キャリア初のグランツールステージ優勝を挙げたフアン・モラノ(コロンビア、UAEチームエミレーツ)キャリア初のグランツールステージ優勝を挙げたフアン・モラノ(コロンビア、UAEチームエミレーツ) photo:Unipublic
勝利という現実をいまだ飲み込めていないが、本当に嬉しいよ。今日の目標はアッカーマンでスプリントすることだった。だが僕の脚も今日は絶好調で、残り300mから先頭に出た。ピーダスンが迫ってきているのが見え、パスカル(アッカーマン)が横から飛び出せるようスピードを維持しなければならなかった。そのため僕はそのまま踏み続けなければならなかったんだ。

その結果チームに素晴らしいエンディングをもたらすことができた。この勝利を僕の母と家族に捧げたい。
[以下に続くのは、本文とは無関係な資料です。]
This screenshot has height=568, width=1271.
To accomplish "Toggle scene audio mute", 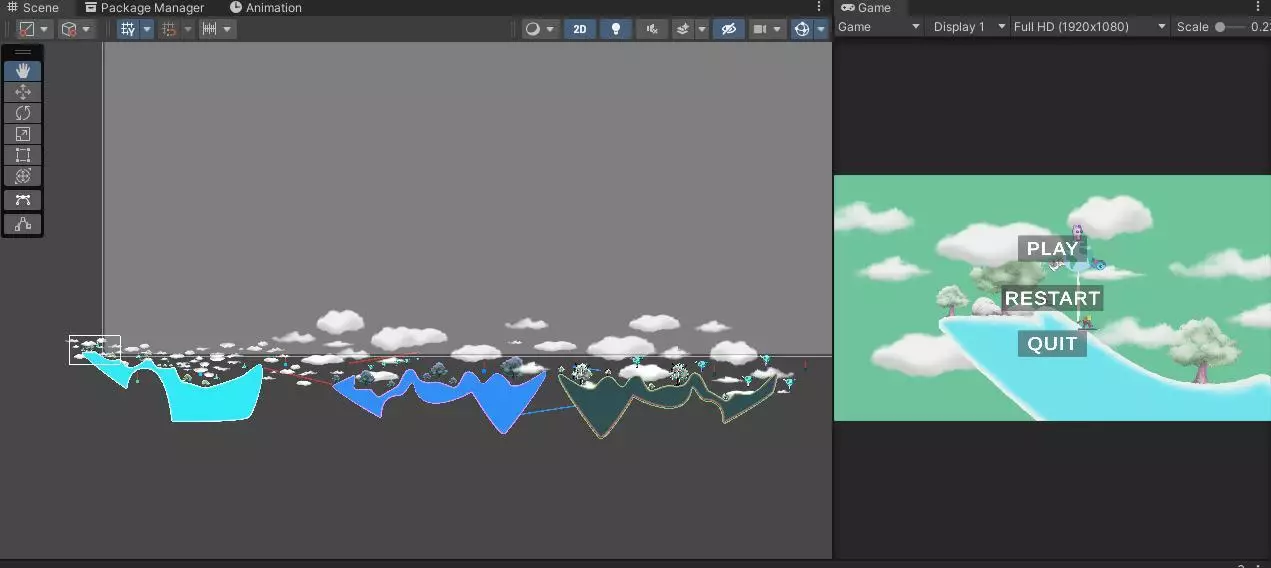I will pos(652,29).
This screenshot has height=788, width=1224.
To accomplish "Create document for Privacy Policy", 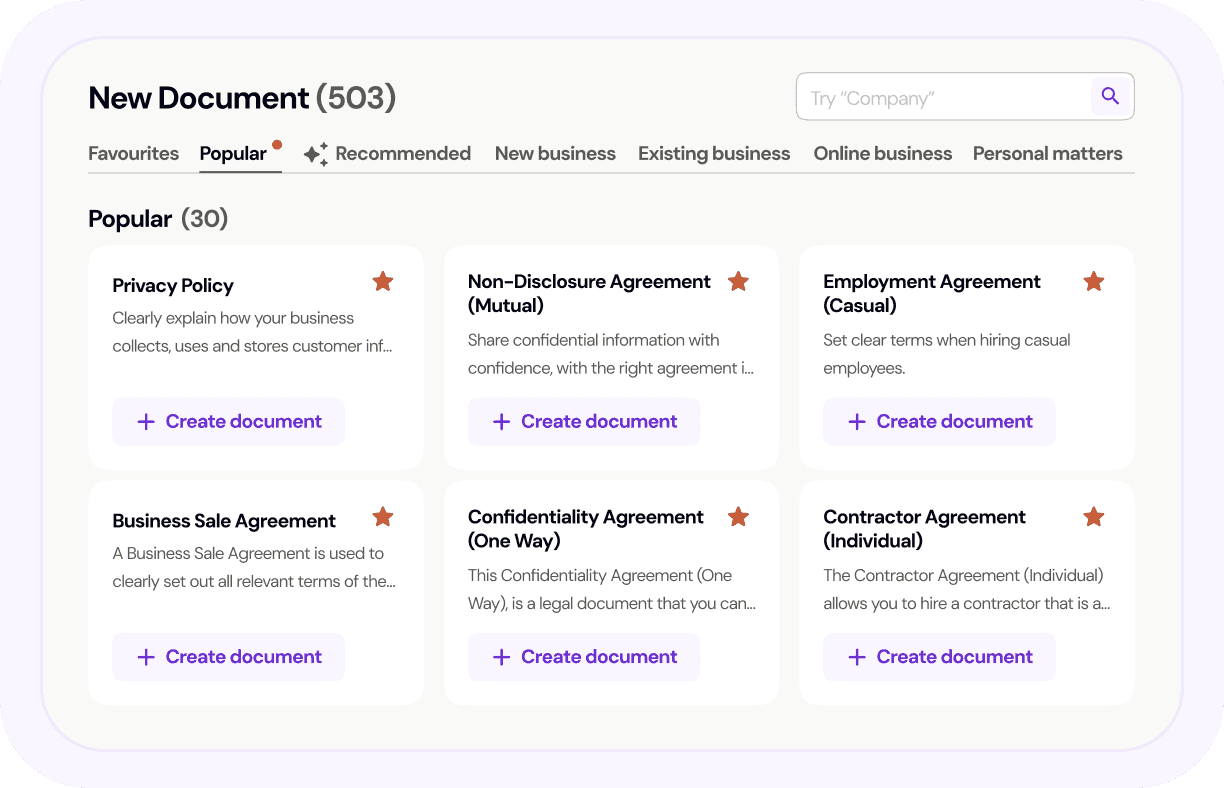I will (x=228, y=422).
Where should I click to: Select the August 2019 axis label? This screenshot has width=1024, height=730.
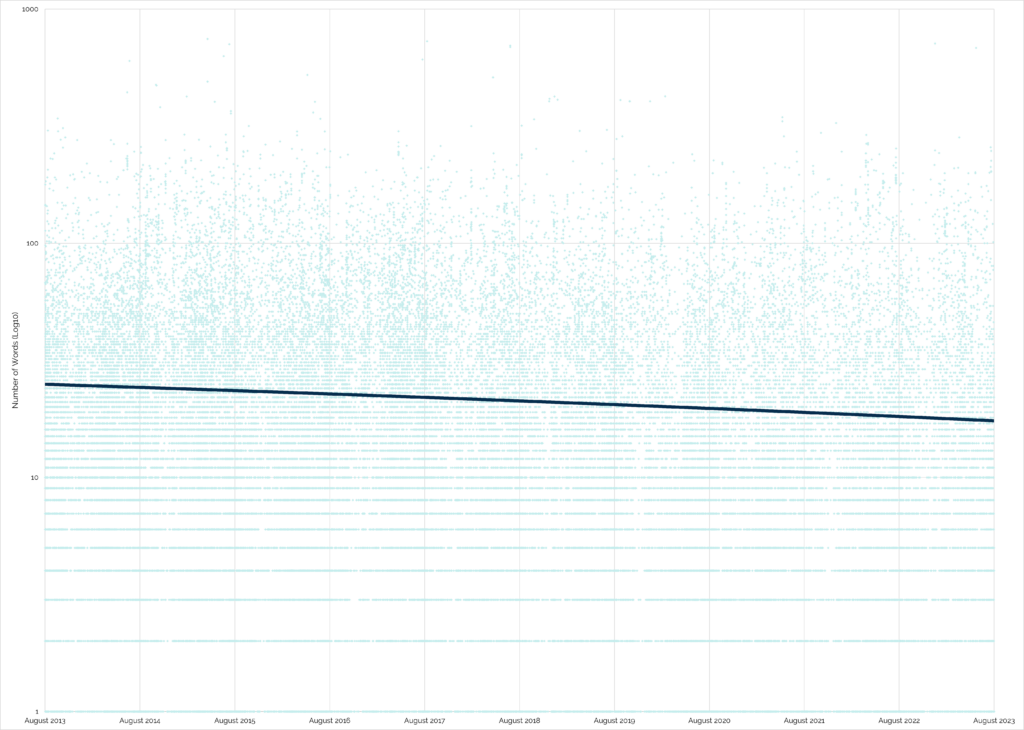point(615,719)
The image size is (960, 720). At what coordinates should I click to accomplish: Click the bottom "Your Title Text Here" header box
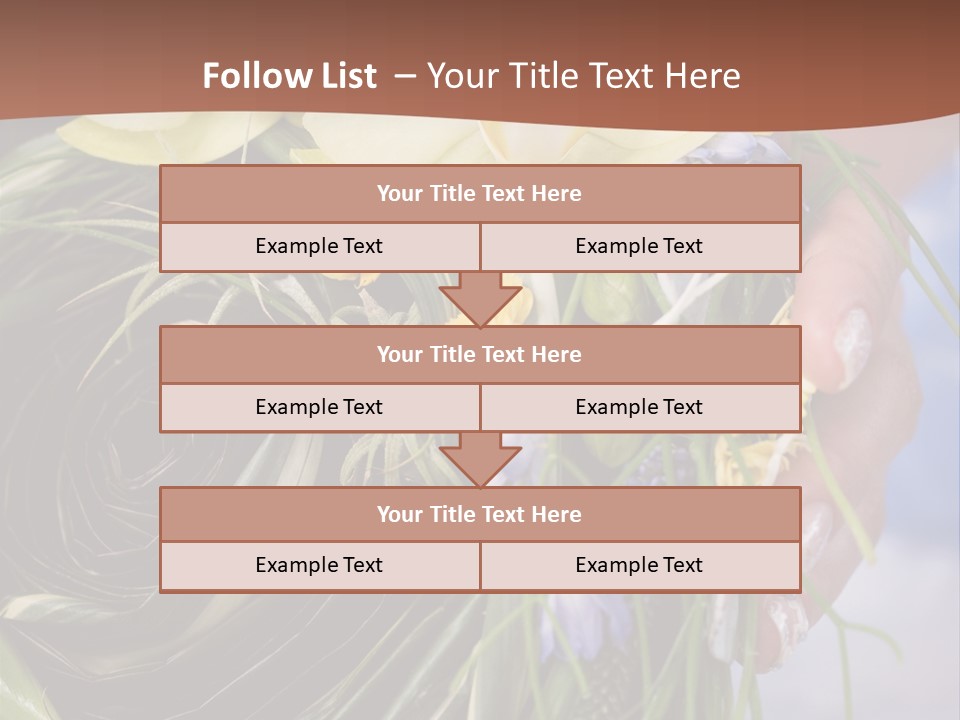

区間2位&ポイント賞 マッズ・ピーダスン(デンマーク、トレック・セガフレード)

圧倒的な力でマイヨプントスを得たマッズ・ピーダスン(デンマーク、トレック・セガフレード)圧倒的な力でマイヨプントスを得たマッズ・ピーダスン(デンマーク、トレック・セガフレード) photo:CorVos
最終コーナーで絶好の位置につけることができた。集団がストップ&ゴーを繰り返せば多少後ろからでも勝てると思ってたのだが、UAEのリードアウトは完璧だったね。最終コーナーまでほぼ彼らはチームの全員が残っていたんじゃないかな。まるでPro Cycling Manager(TVゲーム)みたいな(理想的な)スプリントだったよ。だから彼らの勝利を祝福したい。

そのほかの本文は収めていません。